4. Steve McNair, Alcorn State, 1994
McNair was such a force during the 1994 season that, despite playing less than stellar competition, Sports Illustrated featured him on the cover telling voters to "Hand Him the Heisman."
“Air” McNair lived up to the nickname throwing for 4,863 yards and 44 touchdowns, but he ended up finishing third in the Heisman Trophy voting behind Rashaan Salaam and Ki-Jana Carter.
3. Marcus Allen, USC, 1981
Allen’s 1981 season would have never come to fruition if USC had kept firm on its original plan to use him as a defensive back. But Allen wanted to run the ball and worked his way from a third-string fullback to a USC legend, becoming the first player to rush for more than 2,000 yards in a season and setting 14 NCAA records in the process.
2. Tim Tebow, Florida, 2007
Tebow went from being used on gimmicky goal line plays his freshman year to taking the reins of Urban Meyer’s offense in his sophomore campaign. Tebow had 3,286 yards and 32 touchdowns through the air and bulldozed his way to another 895 yards and 23 scores on the ground during his breakout season. He became the first player in FBS history to throw for and run for more than 20 touchdowns in a season and was the first sophomore to win the Heisman Trophy.

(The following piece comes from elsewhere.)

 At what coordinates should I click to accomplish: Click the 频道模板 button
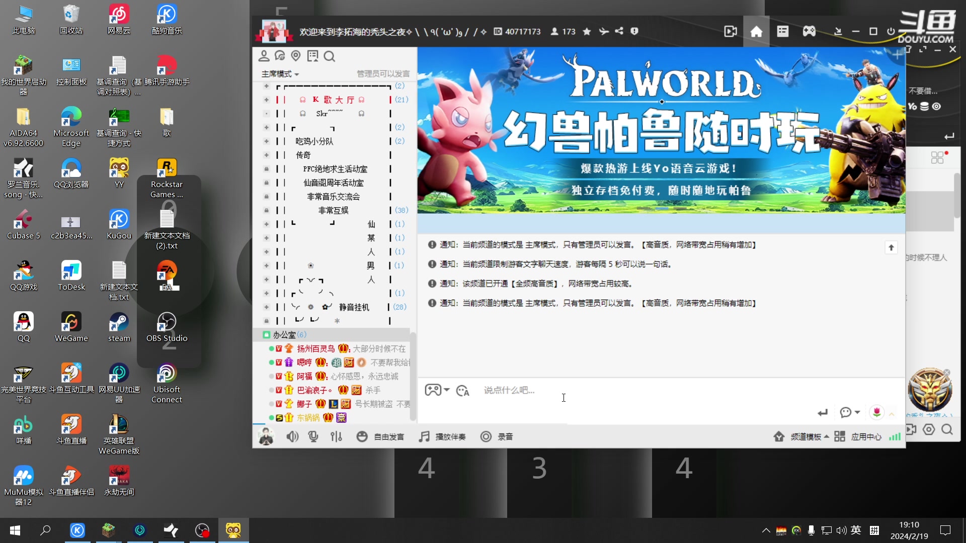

1. Barry Sanders Oklahoma State, 1988
Sanders’s 1988 season started the same way as the previous season—with a kickoff return for a touchdown—and ended 2,628 rushing yards and 37 rushing touchdowns later (records that still stand to this day). Sanders could not be stopped, leaving defenders flailing in the dust all season. He capped it off with a 222-yard, five-touchdown performance in the Holiday Bowl—and he didn’t even play in the fourth quarter of the game.